It assigns a \varJdShare~to each active Job.
A \varJdShare~is a \varLinuxControlGroup~controlled \varShare~of sufficient size into which a Job
Driver can be deployed. A \varJdShare~is usually significantly smaller than
a normal \varShare.
\subsubsection{Logging / As-User}
The Logging and As-User modules permit the \varOrchestrator~to write logging data into
a file contained in "user-space", meaning a file into a directory writable
by the submitting user, during processing of the submitted entity
(Job, Managed Reservation...).
The Logging module also facilitates the recording to persistent storage of noteworthy
events occurring during the \varOrchestrator~lifetime. Noteworthiness is configurable
as various levels, such as \varINFO, \varDEBUG~and \varTRACE.
\subsubsection{Administrators}
The Administrators module grants users defined in the \varDuccAdministrators~file
special privileges, such a being able cancel to any user's Job.

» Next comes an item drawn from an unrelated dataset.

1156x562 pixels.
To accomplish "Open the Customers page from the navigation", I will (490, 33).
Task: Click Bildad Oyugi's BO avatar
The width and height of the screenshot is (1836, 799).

\subsubsection{Maintenance}
The maintenance thread wakes-up at regular intervals to perform the following
tasks:
\begin{description}
\item Health
The \varOrchestrator~automatically caps Jobs and Services that exceed initialization
error thresholds, and cancels those that exceed processing error thresholds.
\item MQ Reaper
The \varOrchestrator~cleans-up unused \varJobDriver~AMQ permanent queues for Jobs that have completed.
\item Publication Pruning
The \varOrchestrator~regularly publishes state for all active entities (Jobs, Reservations,
Services). It also publishes state for recently completed ones. Pruning removes
from regular \varOrchestrator~publication completed entities that have been competed past a
time threshold, nominally one minute.
\item Node Accounting
This module keeps track of each node's state, up or down. Nodes that do
not report for a time exceeding a threshold, typically a few minutes,
are considered down. This information is used for Jobs whose Job Driver
advanced to the \varCompleted~state, whereby corresponding Job Processes on
nodes that are reported down are marked as stopped by the \varOrchestrator, as opposed
to waiting (potentially forever) for the corresponding Agent to report.
This prevents Jobs from becoming unnecessarily stuck in the completing
state.
\end{description}